Records of word and element locations:
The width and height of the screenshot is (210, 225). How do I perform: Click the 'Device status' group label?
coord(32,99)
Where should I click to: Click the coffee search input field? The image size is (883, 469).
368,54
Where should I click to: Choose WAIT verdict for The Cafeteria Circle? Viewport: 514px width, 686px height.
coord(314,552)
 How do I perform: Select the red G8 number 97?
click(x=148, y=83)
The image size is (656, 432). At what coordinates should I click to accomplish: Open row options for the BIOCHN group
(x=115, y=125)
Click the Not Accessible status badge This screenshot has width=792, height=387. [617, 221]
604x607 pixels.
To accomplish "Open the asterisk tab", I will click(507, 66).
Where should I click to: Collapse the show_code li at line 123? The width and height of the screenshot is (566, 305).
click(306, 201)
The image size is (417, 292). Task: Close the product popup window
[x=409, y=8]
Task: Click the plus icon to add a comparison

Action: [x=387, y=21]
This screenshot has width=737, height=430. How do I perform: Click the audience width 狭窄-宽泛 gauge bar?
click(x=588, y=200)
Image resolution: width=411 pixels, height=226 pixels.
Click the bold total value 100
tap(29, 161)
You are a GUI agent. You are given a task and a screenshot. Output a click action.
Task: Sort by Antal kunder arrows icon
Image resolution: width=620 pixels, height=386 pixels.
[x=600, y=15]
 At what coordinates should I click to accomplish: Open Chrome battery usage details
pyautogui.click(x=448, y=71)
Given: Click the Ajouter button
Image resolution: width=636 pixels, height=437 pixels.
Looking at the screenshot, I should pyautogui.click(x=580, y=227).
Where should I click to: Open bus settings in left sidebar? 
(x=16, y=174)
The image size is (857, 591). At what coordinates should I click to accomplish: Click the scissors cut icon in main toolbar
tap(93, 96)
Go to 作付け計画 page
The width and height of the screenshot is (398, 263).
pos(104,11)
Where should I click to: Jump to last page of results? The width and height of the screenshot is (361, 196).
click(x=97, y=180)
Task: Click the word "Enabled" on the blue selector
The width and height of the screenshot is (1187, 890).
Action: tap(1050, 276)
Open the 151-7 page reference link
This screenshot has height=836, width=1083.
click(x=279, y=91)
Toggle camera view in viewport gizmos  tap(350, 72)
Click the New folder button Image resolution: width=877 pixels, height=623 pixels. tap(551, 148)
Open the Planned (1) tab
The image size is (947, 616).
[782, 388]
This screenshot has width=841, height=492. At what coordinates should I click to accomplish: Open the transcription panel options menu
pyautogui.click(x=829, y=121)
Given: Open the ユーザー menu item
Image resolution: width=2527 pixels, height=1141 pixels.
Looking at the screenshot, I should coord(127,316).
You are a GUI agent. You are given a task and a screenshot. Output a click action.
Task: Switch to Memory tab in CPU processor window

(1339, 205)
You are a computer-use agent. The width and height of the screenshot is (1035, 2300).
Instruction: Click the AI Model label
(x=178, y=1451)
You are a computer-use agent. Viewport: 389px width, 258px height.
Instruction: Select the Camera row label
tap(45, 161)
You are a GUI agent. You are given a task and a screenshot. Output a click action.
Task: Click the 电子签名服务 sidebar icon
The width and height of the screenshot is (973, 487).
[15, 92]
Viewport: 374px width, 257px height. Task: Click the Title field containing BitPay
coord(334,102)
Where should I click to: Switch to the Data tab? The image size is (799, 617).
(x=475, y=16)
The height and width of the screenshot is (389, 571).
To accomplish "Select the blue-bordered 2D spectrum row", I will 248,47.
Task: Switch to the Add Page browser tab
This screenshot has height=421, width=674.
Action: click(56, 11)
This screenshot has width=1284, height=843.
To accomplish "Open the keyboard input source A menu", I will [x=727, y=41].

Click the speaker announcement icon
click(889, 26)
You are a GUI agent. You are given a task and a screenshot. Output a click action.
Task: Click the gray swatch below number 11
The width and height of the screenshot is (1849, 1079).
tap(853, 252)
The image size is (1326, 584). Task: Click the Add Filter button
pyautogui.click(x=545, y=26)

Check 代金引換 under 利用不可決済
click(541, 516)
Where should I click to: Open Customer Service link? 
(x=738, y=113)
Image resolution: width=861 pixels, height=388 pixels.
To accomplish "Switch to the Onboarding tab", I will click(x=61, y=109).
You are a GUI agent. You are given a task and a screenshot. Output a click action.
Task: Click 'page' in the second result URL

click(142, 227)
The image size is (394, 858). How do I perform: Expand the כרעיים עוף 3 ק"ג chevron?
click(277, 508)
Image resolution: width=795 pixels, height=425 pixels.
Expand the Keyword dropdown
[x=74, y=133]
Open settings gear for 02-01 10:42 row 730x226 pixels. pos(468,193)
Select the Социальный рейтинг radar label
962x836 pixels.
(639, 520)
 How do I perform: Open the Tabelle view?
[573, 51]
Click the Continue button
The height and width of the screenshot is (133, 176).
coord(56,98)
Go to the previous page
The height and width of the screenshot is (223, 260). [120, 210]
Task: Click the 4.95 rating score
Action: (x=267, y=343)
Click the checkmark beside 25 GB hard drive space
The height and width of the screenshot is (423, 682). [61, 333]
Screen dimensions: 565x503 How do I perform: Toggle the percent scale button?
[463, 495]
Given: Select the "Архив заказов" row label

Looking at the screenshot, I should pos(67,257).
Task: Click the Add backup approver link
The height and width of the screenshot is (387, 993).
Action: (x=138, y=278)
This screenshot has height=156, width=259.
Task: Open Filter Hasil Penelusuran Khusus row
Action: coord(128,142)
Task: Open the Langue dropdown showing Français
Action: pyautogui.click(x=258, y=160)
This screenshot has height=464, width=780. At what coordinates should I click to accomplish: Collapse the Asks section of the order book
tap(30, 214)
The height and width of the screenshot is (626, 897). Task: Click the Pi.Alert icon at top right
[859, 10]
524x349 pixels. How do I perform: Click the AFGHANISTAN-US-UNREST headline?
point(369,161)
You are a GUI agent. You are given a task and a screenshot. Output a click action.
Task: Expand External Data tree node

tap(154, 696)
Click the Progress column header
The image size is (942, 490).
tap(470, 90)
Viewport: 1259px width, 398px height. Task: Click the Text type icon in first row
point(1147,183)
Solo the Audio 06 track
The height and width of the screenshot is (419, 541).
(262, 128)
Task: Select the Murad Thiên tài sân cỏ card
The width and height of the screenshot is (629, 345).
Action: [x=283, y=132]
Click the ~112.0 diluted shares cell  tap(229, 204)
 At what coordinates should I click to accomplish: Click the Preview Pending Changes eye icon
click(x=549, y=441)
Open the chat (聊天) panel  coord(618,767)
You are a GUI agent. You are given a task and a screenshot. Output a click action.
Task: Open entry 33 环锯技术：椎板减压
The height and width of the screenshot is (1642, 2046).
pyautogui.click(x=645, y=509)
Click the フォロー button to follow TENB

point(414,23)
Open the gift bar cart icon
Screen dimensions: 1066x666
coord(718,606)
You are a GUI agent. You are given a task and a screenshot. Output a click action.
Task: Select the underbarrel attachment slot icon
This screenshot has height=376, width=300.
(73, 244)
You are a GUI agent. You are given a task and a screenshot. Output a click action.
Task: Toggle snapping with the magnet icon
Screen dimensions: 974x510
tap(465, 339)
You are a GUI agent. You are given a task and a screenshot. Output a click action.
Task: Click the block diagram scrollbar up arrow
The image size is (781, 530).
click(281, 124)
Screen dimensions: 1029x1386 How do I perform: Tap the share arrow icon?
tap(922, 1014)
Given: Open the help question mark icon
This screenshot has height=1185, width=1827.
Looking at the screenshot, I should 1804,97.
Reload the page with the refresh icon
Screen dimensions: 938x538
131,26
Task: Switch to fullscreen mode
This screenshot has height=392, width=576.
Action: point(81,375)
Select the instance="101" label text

■ The exercise ■
Please count the lines in the records above that contain the string "menu", with case taken into account, and give only the number.

■ Correct answer ■
3